The annual meeting of the American Academy of Neurology was held from April 2 to 7 in Seattle and attracted more than 38,000 participants from around the world, including clinicians, academicians, allied health professionals, and others interested in neurology. The conference highlighted recent advances in neurological disorders, with presentations focusing on the diagnosis, management, and treatment of disorders impacting the brain and nervous system.
In a randomized, placebo-controlled study, Donald L. Gilbert, M.D., of the Cincinnati Children’s Hospital Medical Center, and colleagues found that a novel, once-daily oral medication in development, referred to as ecopipam, reduces tics in children and adolescents with Tourette syndrome.
The authors sought to determine if ecopipam is safe and effective for treating Tourette syndrome in children and adolescents. One hundred, forty-nine children and adolescents were randomly assigned to receive either ecopipam (74 participants) or placebo (75 participants) for 12 weeks. The researchers found that ecopipam reduced tics, and it did not cause weight gain or marked neurological adverse effects.

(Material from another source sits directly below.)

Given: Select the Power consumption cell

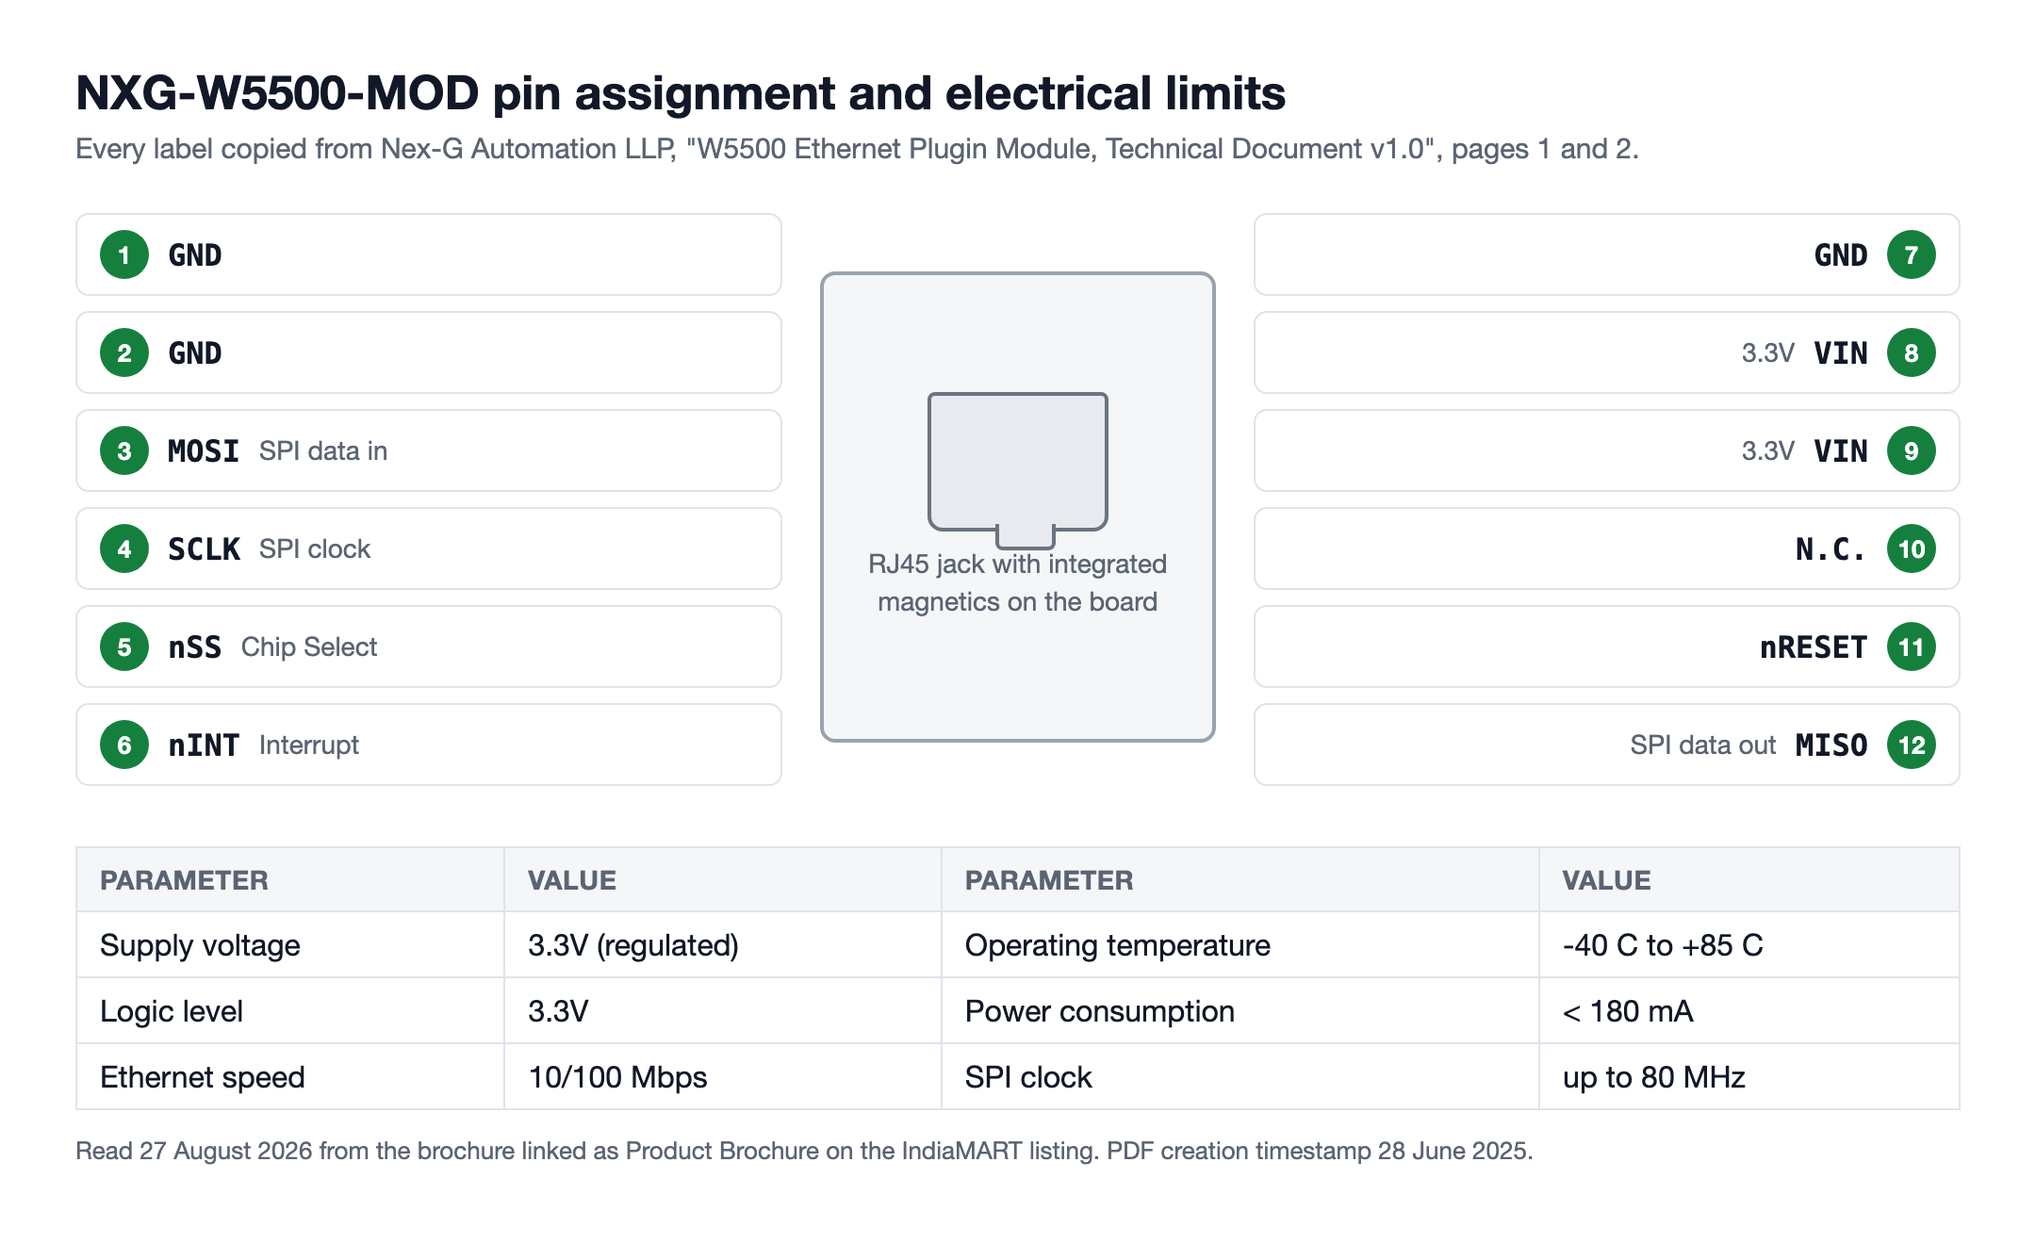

“Preparations are underway to perform an additional placebo-controlled trial which, if also positive, could lead to approval by the U.S. Food and Drug Administration,” Gilbert said. “Clinicians caring for patients with Tourette syndrome may consider referring their patients to participate in this study, particularly if they are concerned about side effects or have had poor responses to currently available treatments.”
The study was supported by Emalex Biosciences, the developer of ecopipam.
As part of the open-label, phase 2 LUMINARY study, Aaron Koenig, M.D., of Sage Therapeutics in Cambridge, Massachusetts, and colleagues found that SAGE-718, a first-in-class, oral, positive allosteric modulator of N-methyl-D-aspartate receptors, is generally well tolerated and is associated with improvement on multiple tests of executive performance and learning and memory in patients with mild cognitive impairment and mild dementia due to Alzheimer disease.
The authors evaluated SAGE-718 in patients aged 50 to 80 years with mild cognitive impairment and mild dementia (Montreal Cognitive Assessment [MoCA] scores of 15 to 24) due to Alzheimer disease. The patients underwent a comprehensive battery of tests to assess multiple domains of cognitive performance.